Top of RECORDS SHOWN

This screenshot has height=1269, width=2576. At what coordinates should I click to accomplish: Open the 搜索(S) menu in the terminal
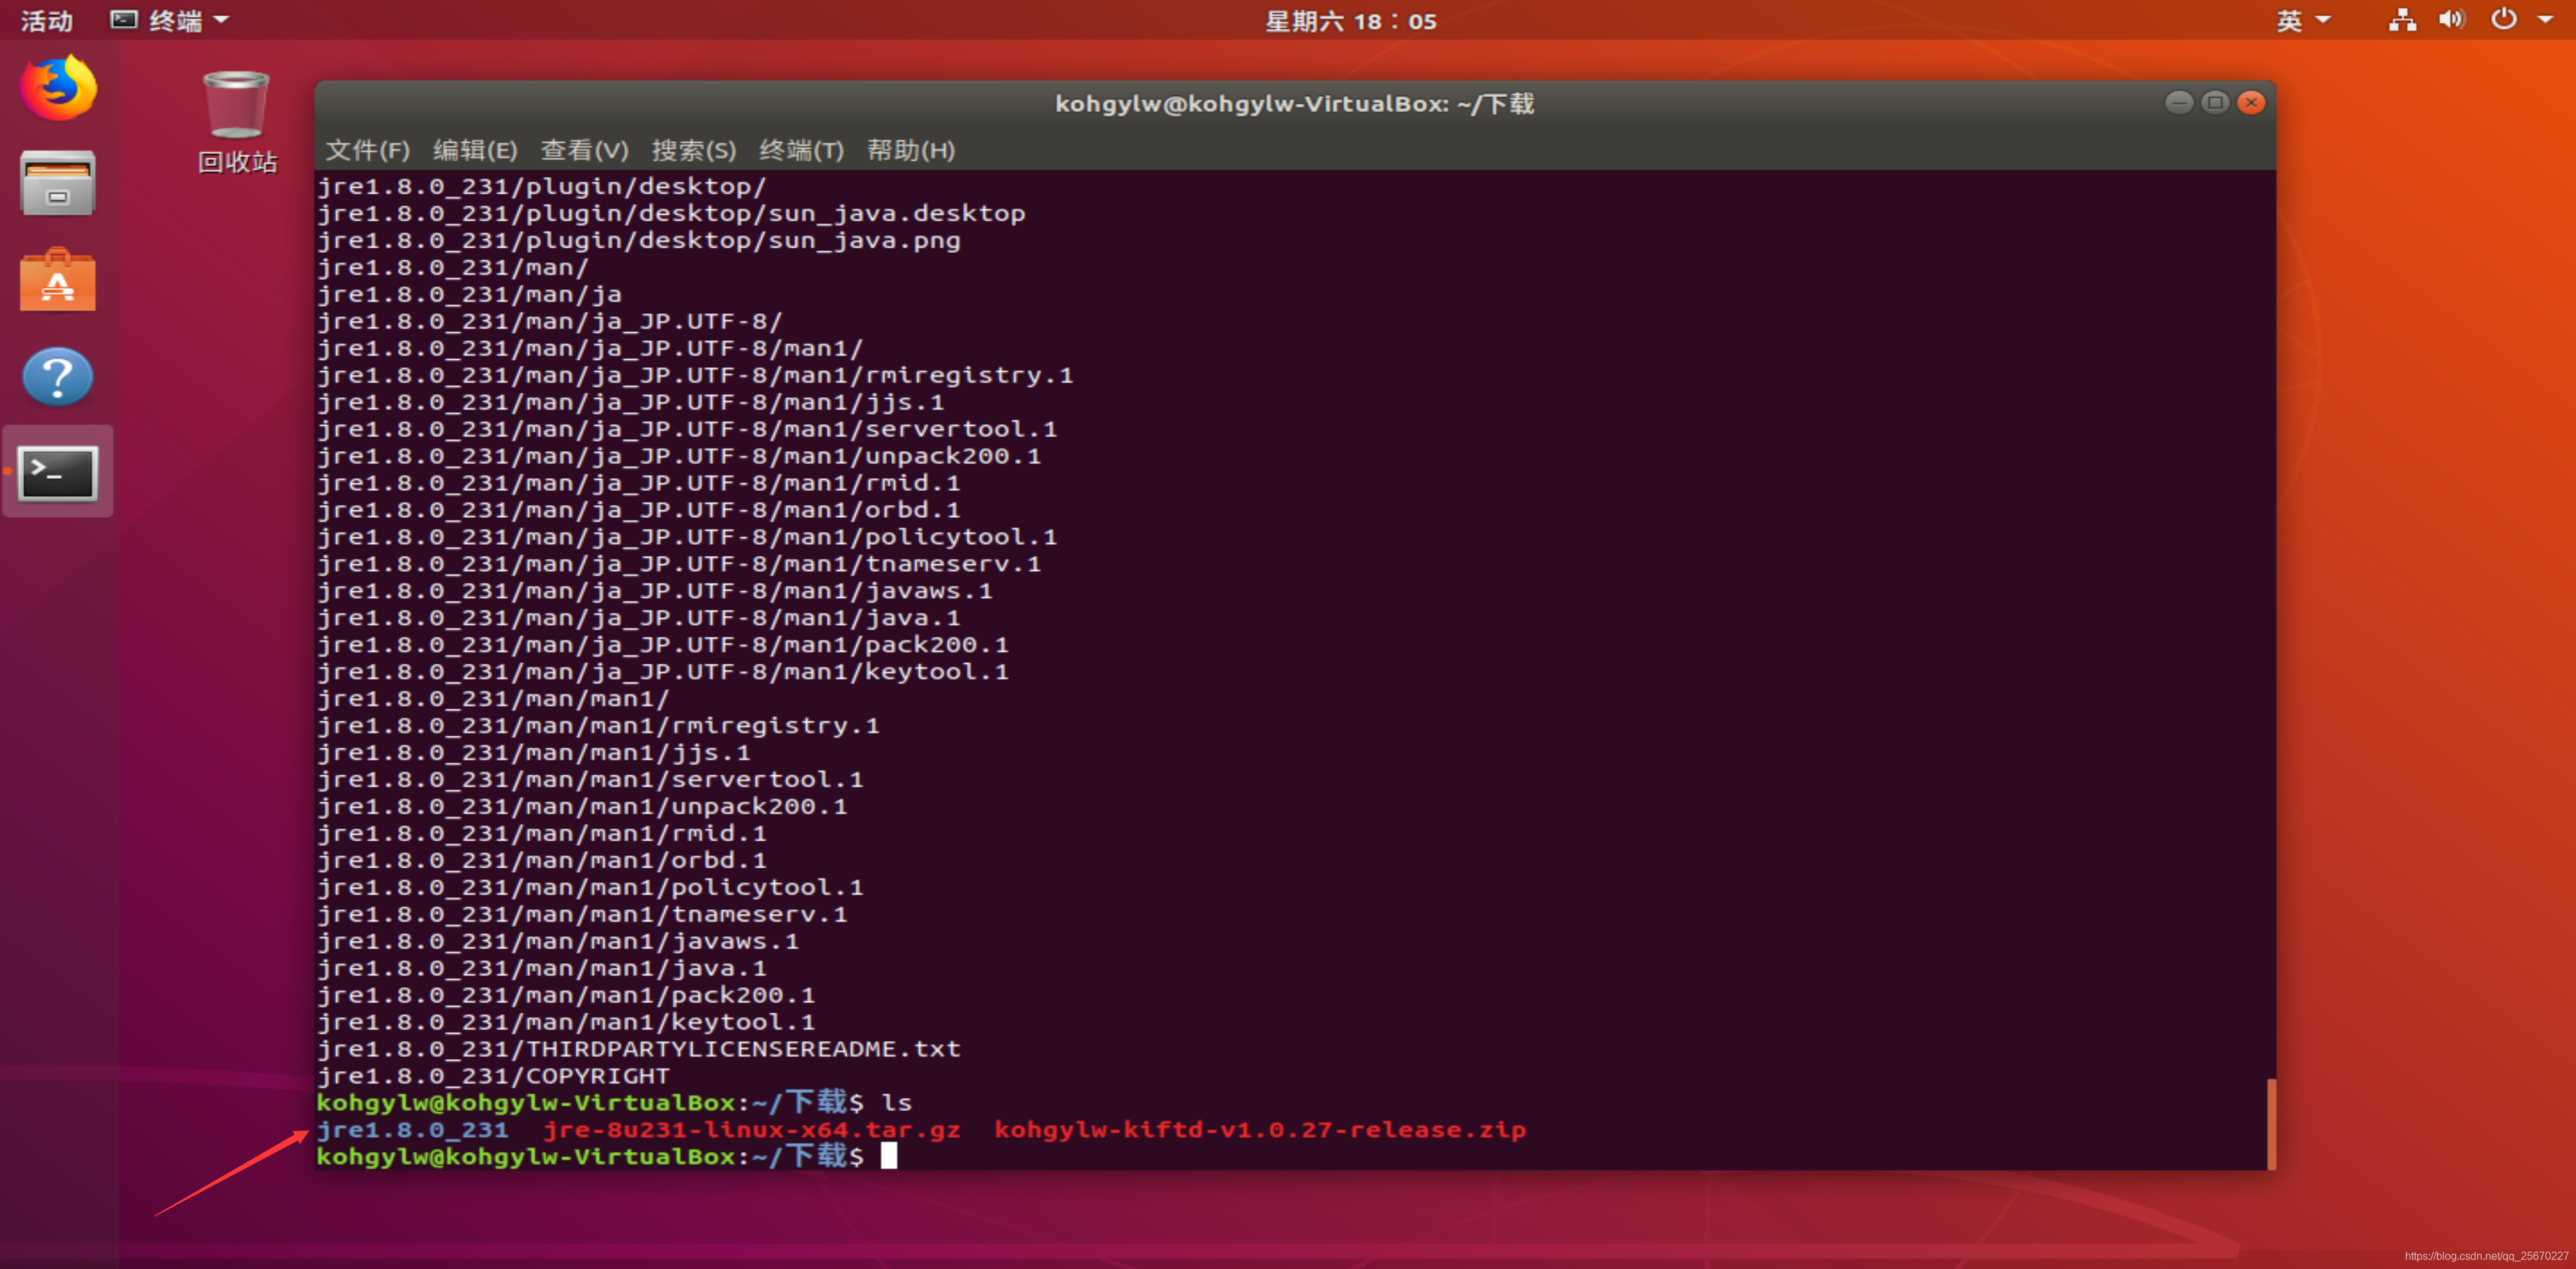tap(695, 151)
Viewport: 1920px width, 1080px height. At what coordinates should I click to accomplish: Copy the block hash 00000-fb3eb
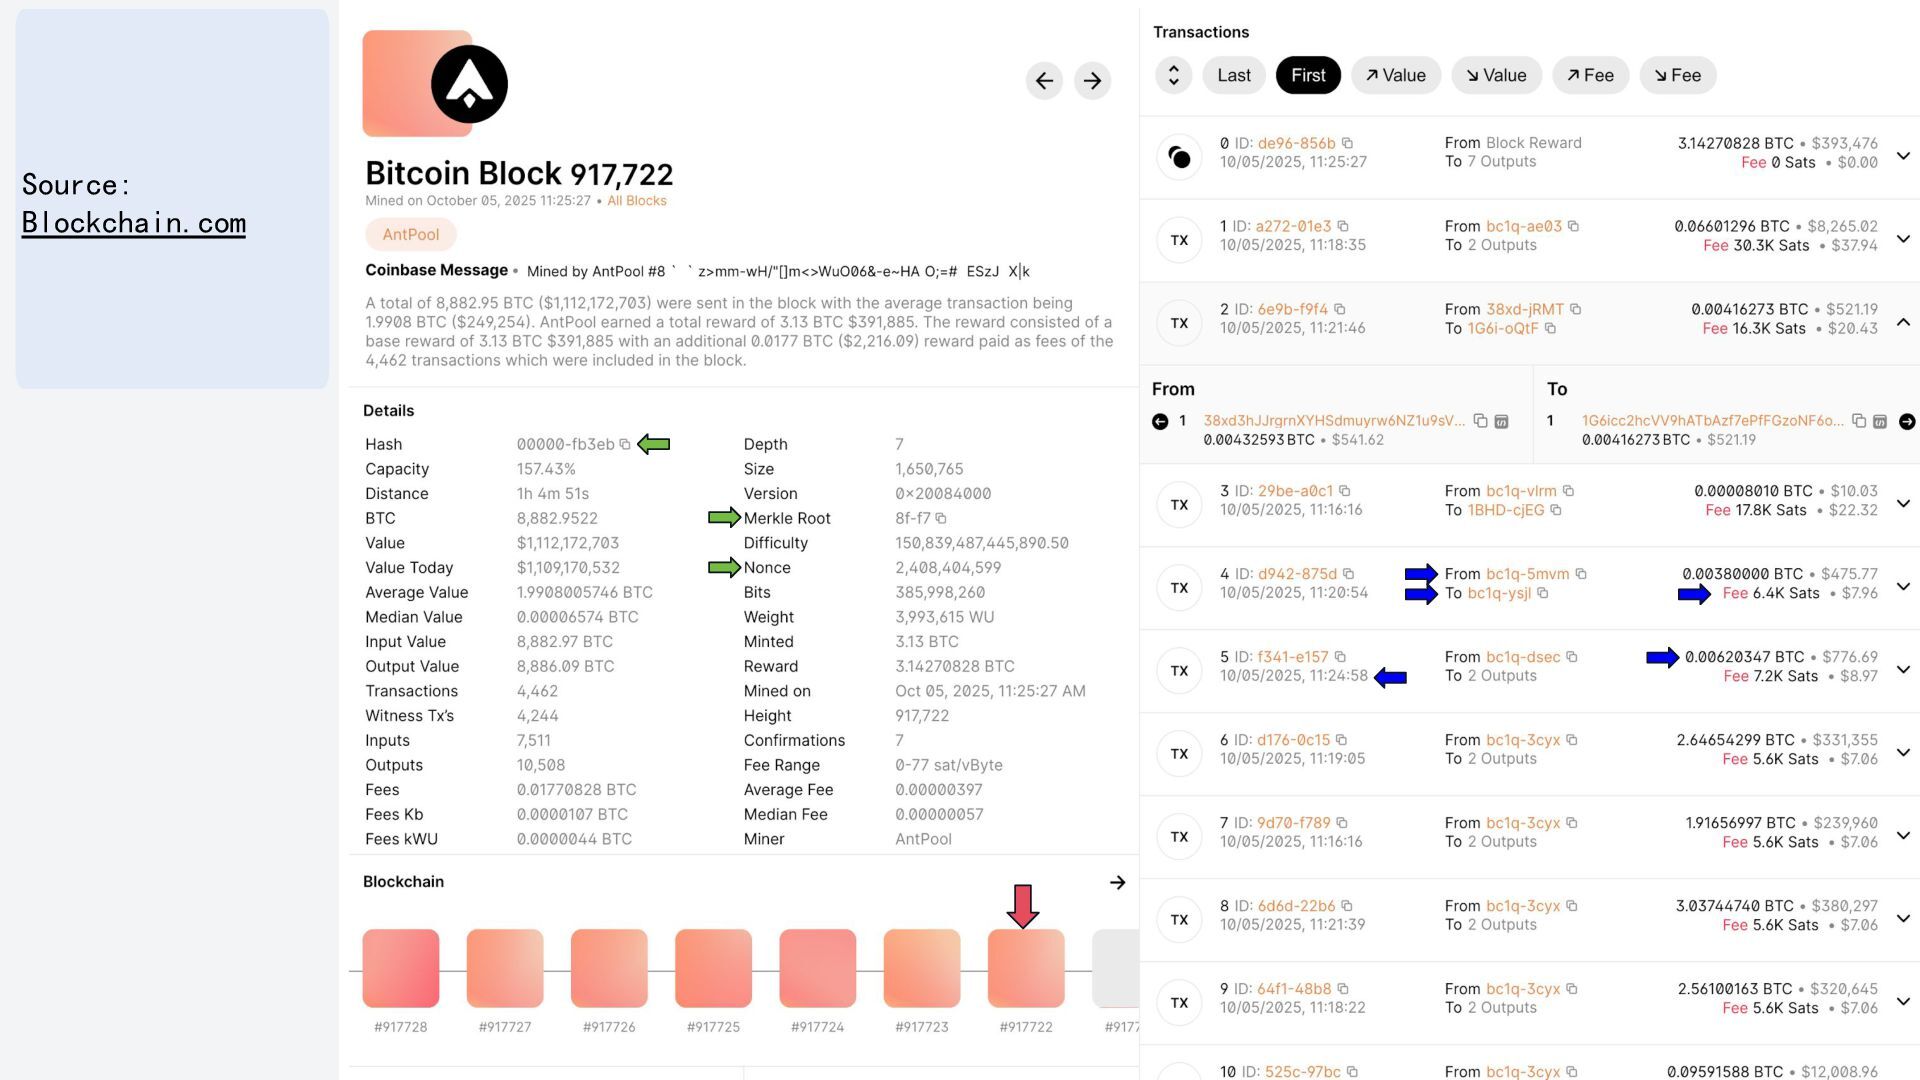tap(625, 444)
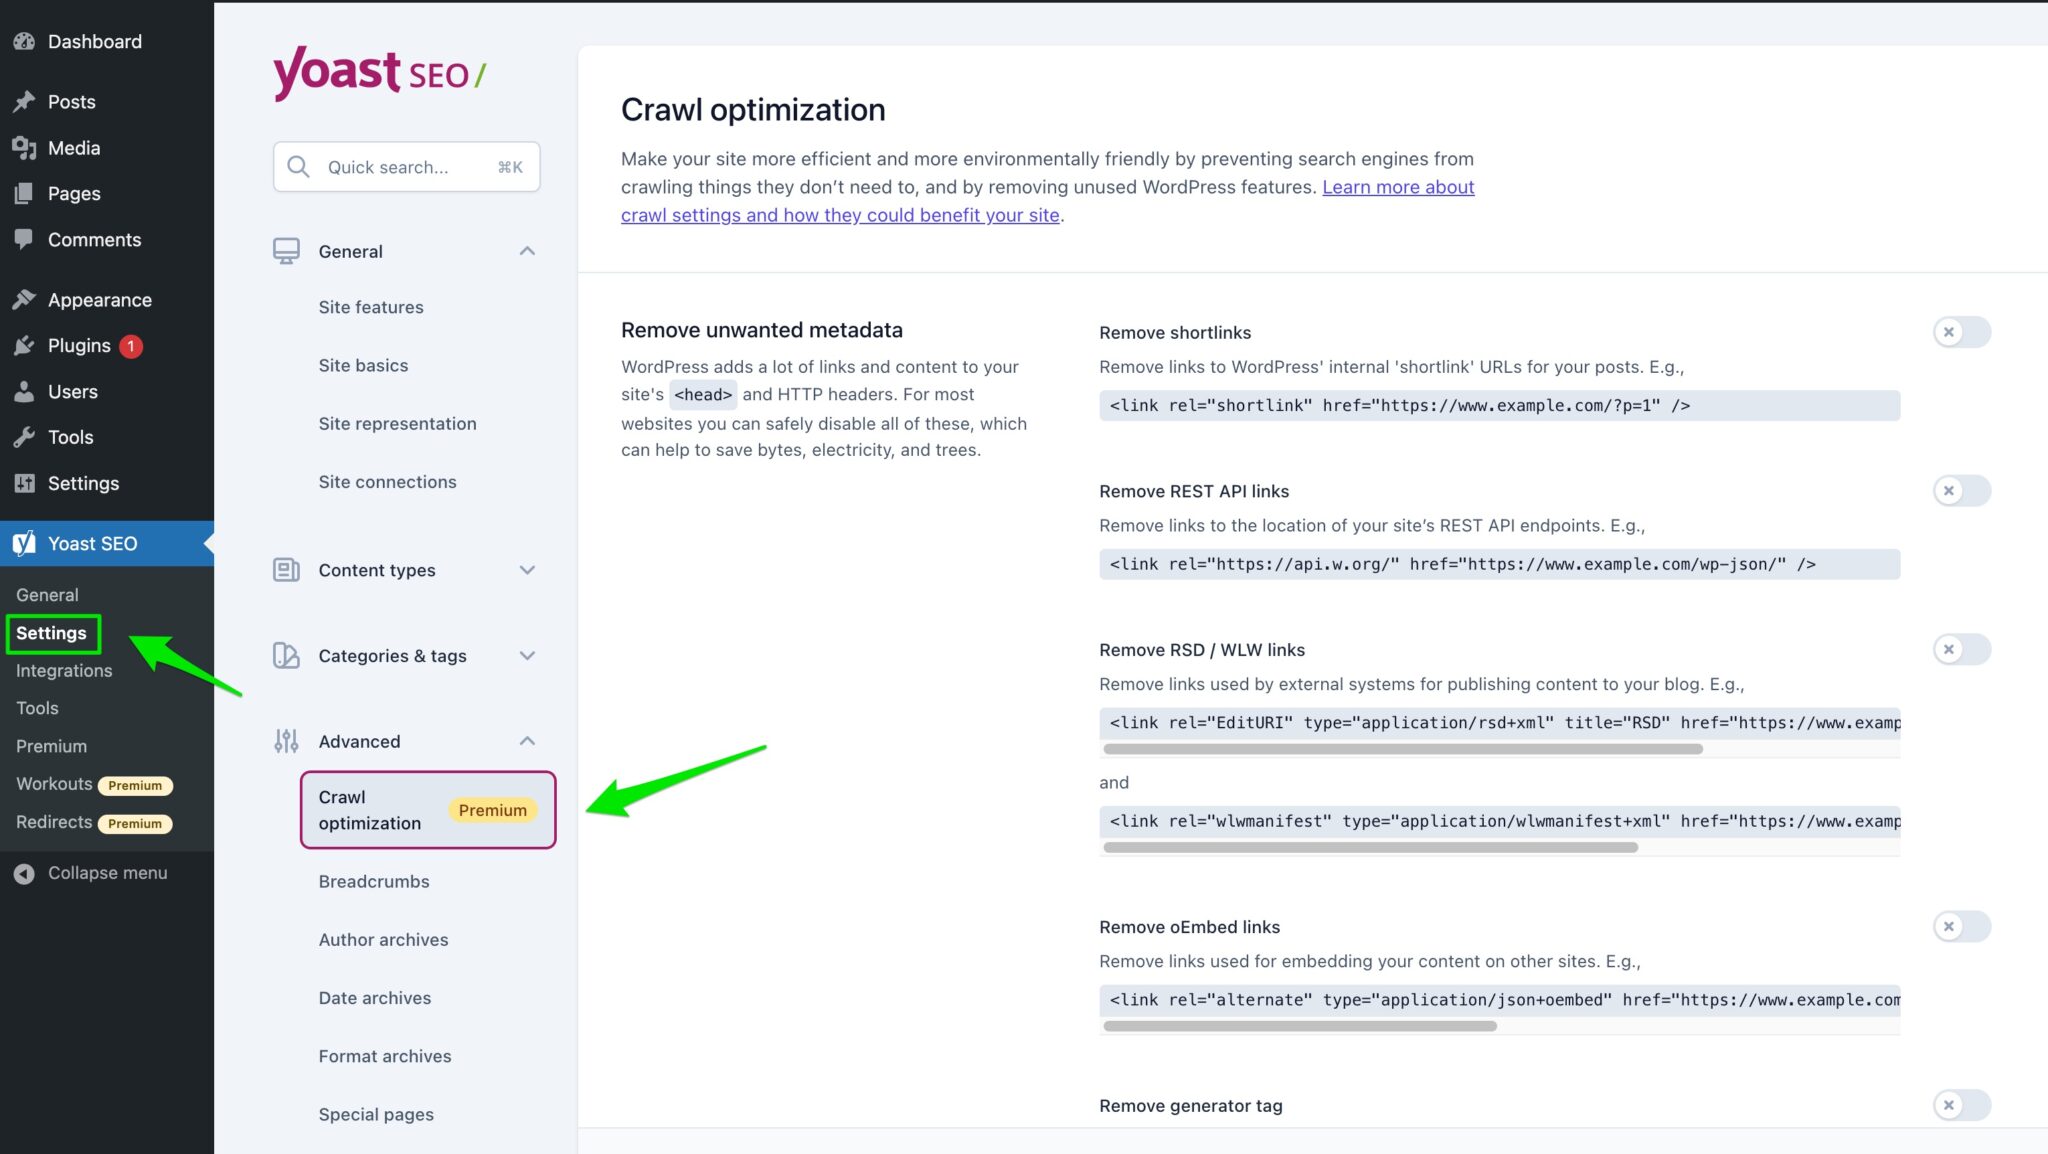Open the Appearance menu
This screenshot has width=2048, height=1154.
[98, 299]
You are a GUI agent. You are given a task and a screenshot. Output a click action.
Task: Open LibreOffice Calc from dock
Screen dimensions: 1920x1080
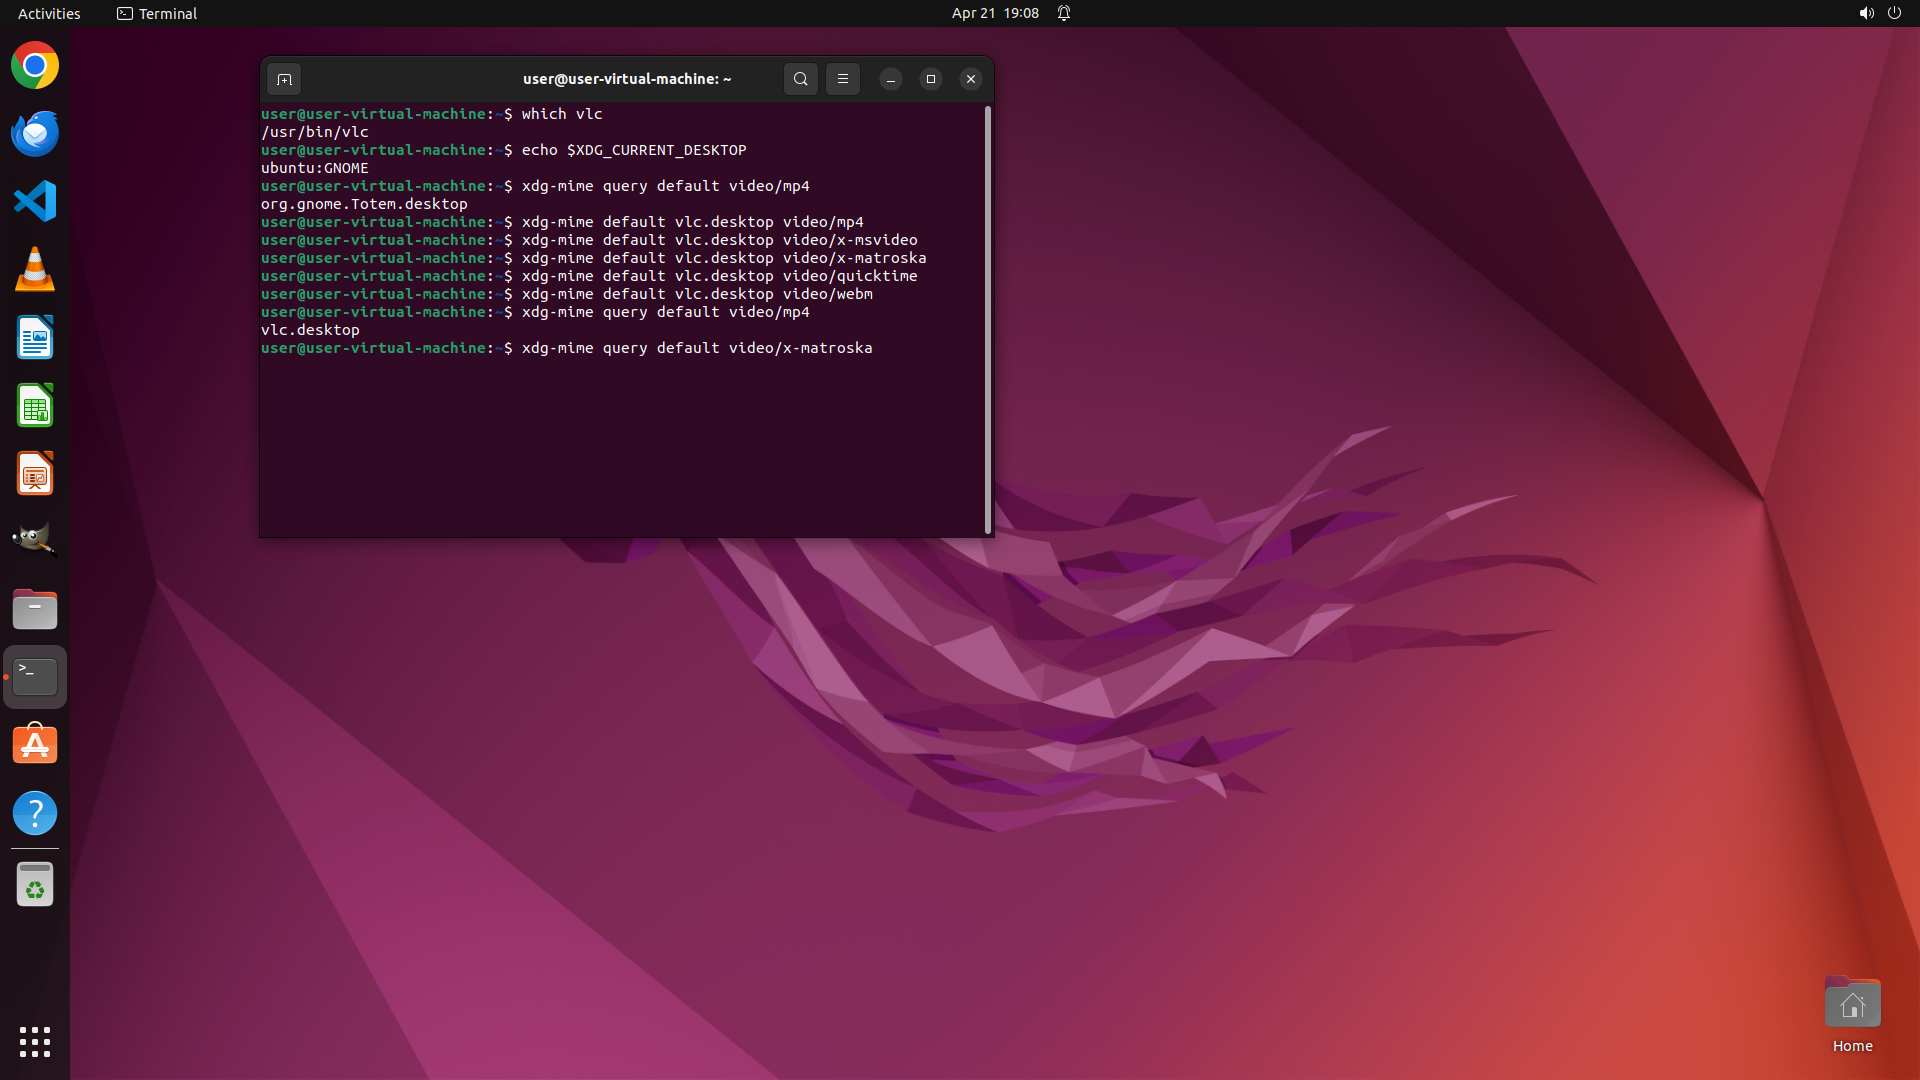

Bottom of RECORDS SHOWN

• [WORK TASK]: Copy exactly and only this span: the line with "Viewport: 1920px width, 1080px" through the final line of the entries, both ends included, with the pictures left out.

• [RESULT OF THIS TASK]:
Viewport: 1920px width, 1080px height. At what coordinates should I click to accomplish: Copy the block hash 00000-fb3eb
tap(625, 444)
Open the Appearance menu
This screenshot has width=2048, height=1154.
[98, 299]
You are a GUI agent. You are given a task and a screenshot. Output a click action.
Task: Open LibreOffice Calc from dock
Screen dimensions: 1920x1080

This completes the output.